Photos in the gallery here
This was Bees second visit to Healey Dell and the first for many of our group of 11. It is a local nature reserve situated in the Rochdale area and managed by the warden Richard. He gave us an insightful illustrated talk on the industrial heritage of the Dell followed by a walking tour. This oak/beech woodland is situated on the steep sided gorge created by the River Spodden with its waterfalls and pools. The industrial heritage, of which evidence remains, is linked to the woollen industry and quarrying in the area. The flagstones produced in the Dell were used to pave Trafalgar Square. There was a munitions factory here in WW2.
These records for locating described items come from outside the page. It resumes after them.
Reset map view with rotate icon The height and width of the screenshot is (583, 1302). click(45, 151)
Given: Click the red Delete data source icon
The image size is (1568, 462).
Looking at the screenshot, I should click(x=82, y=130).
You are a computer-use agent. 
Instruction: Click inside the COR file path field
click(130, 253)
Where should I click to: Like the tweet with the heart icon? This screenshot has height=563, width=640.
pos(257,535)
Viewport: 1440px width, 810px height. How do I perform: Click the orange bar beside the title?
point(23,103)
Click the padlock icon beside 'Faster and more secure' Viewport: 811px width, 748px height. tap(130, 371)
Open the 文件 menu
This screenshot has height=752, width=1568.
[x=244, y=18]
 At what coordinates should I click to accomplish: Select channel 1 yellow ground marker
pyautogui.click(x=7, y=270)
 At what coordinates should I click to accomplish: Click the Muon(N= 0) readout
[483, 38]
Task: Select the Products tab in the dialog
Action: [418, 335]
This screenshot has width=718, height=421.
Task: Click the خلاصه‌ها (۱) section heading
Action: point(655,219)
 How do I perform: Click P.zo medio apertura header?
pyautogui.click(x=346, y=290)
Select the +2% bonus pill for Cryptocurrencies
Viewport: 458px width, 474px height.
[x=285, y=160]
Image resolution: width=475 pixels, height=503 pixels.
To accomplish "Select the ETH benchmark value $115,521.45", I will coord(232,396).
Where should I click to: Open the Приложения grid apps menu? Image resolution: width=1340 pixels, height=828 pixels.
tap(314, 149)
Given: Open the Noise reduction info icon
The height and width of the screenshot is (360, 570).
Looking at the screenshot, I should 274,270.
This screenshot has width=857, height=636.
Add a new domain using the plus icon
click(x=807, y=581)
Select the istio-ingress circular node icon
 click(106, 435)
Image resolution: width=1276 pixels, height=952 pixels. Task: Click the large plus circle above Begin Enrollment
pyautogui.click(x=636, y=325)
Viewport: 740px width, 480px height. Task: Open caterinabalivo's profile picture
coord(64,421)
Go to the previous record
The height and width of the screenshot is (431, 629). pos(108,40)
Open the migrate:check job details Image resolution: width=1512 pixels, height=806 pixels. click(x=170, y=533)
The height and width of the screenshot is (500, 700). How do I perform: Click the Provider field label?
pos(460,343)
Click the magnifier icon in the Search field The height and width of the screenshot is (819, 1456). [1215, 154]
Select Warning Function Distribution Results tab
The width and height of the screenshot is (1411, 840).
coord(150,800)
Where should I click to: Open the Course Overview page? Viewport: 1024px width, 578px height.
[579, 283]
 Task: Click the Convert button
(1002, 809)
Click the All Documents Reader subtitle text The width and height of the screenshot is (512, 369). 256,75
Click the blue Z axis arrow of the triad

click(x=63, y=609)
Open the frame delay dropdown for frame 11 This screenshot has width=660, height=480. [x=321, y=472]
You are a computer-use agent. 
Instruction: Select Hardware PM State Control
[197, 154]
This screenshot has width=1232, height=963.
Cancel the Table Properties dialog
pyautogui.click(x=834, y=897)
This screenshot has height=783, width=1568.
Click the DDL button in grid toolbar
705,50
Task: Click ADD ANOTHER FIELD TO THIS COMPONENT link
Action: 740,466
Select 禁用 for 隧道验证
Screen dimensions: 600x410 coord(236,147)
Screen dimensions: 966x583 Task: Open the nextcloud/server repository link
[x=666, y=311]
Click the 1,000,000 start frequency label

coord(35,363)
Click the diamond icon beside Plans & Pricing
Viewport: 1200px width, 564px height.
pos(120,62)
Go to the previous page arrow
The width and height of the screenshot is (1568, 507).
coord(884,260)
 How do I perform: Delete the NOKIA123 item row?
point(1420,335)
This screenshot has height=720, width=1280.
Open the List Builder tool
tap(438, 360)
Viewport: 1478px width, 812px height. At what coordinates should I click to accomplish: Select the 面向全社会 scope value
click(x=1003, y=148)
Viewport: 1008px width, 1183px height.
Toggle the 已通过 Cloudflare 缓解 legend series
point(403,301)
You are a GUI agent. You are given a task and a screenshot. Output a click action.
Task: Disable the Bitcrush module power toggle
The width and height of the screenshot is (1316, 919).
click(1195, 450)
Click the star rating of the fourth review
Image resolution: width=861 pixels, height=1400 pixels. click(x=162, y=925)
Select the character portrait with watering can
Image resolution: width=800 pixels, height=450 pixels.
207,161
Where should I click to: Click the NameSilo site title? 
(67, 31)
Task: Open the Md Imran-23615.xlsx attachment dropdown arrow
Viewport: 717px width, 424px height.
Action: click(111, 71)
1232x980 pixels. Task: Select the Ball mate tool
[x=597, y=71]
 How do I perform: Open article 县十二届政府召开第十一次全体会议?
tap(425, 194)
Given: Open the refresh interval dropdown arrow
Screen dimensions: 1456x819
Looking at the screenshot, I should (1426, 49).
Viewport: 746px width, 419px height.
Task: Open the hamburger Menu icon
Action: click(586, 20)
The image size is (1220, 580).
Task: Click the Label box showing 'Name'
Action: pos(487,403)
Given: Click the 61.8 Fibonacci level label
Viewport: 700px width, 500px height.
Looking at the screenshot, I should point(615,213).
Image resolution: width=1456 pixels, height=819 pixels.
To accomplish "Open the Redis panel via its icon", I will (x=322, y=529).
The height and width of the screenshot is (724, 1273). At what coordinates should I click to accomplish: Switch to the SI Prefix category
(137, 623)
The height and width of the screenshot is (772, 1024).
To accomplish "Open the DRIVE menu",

Our extensive walk involved in part following the disused track of the Lancashire Yorkshire railway, Rochdale-Bacup section. As well as the spectacular natural and man made features, the reserve had much to offer of wildlife interest. We enjoyed the flora of the woodland edge and glades, wildflower meadows as well as pond and heathland habitats. A total of 128 flowering plants, 121 in flower or fruit were recorded by our botanical specialists. The woodland gave us Broad-leaved Helleborine, Wood Avens and its more robust hybrid, Enchanter's Nightshade and Dusky Cranesbill, all surrounded by an extensive cover of Blackberry. The ferns (10 in total) including Harts Tongue, Hard, Lady and Male looked down on us from the rock crevasses while the majestic Royal fern grew on the old railway platform.The wildflower meadows including the railway sidings held Knapweed, Giant and Nettle-leaved Bellflower, Purple Loosestrife, Tutsan, Musk Mallow, Betony, Field Scabious, Marsh Woundwort and Square-stalked St John's wort. In the surrounding area we saw Golden-rod and Teasel. In the pond area Water Mint and Flag Iris were growing. Whereas on the heathland surrounding our lunch spot were Heather, Bilberry, Hemp Agrimony and Tormentil. Some of the flowers had burnt edges, many had gone to seed but there were good numbers still in a good condition despite the prolonged drought conditions.
Of the Lepidoptera we saw Green-veined Whites in good numbers, also Speckled Wood, Meadow Brown, Gatekeeper, and Small Copper (also Straw Dot moth). Southern and Brown Hawker dragonflys were seen as well as numerous Common Blue damselflies above the pond. Birds heard or seen included Nuthatch, Dipper, Mallard, Moorhen and a Heron flew overhead. Fungi: Chicken of the Woods and various bracket fungi were seen. Richard touched on aspects of management including methods of treating Himalayan Balsam. He demonstrated the effects of ash die back disease on young ash trees. There is also considerable dead wood in the woodland which needs to be managed for the safety of walkers and for wild life. The 2015 winter floods which brought down an arched bridge necessitated considerable work in the reconstruction of footpaths.
This enjoyable day out was conducted in pleasant weather conditions - none of the high temperatures we had experienced over the last few months. We rounded off our day with tea and cake at the Healey Dell tea rooms. We were especially grateful to Richard and Lisa (the tea room lady) for their generosity. Also thanks to Stuart for navigating those horrendous potholes and to Alice for making the arrangements for our visit.